Julien Alins

Si Julien Alins tord un peu le cou au champ de l’art concret ce n’est aucunement un geste gratuit. Son travail pose et superpose de l’oblique, une ligne de fuite à ce que le sérieux d’une pratique qui, se voulant trop minimaliste a parfois d’ennuyeux. Si tout semble parfaitement calculé dans la juxtaposition de ces bandes colorées, qui pourraient se multiplier à l’infini, il n’en est rien. Il y a aussi quelque chose de l’ordre du jeu, voire du «je» dans sa pratique. Ses outils, des cadres de sérigraphie, des rubans de scotch, des superpositions d’encres, provoquent des hasards qui sont, dès que repérés, alors répétés. Se manifeste ainsi une heureuse reproduction hasardeuse. Le geste est parfois, et même bien souvent, punk, délibéré, libre, libéré.
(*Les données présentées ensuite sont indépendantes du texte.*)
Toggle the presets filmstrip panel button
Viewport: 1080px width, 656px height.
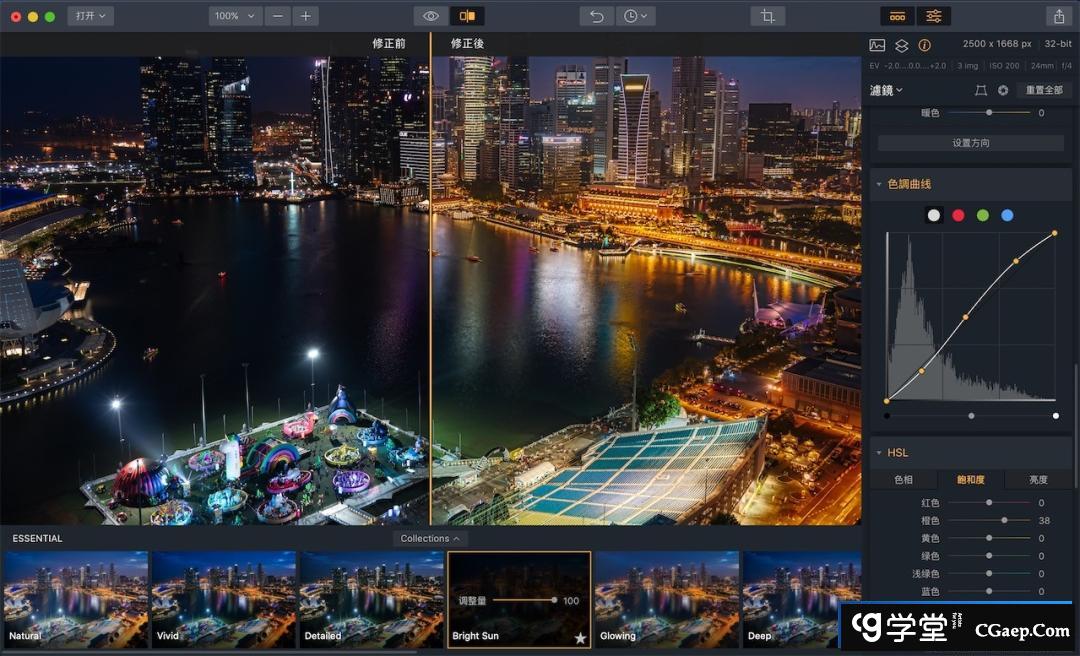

La rythmique brutale comme celle d’une caisse claire blasphémant au fond d’un garage. Aussi, ces obliques, si on y prête attention, résonnent comme un échos aux objets de signalisation qui nous ordonnent, nous contraignent, nous avertissent. Ainsi, le décalage, au sens propre comme figuré, hypnotique, devient ludique et révolté !!!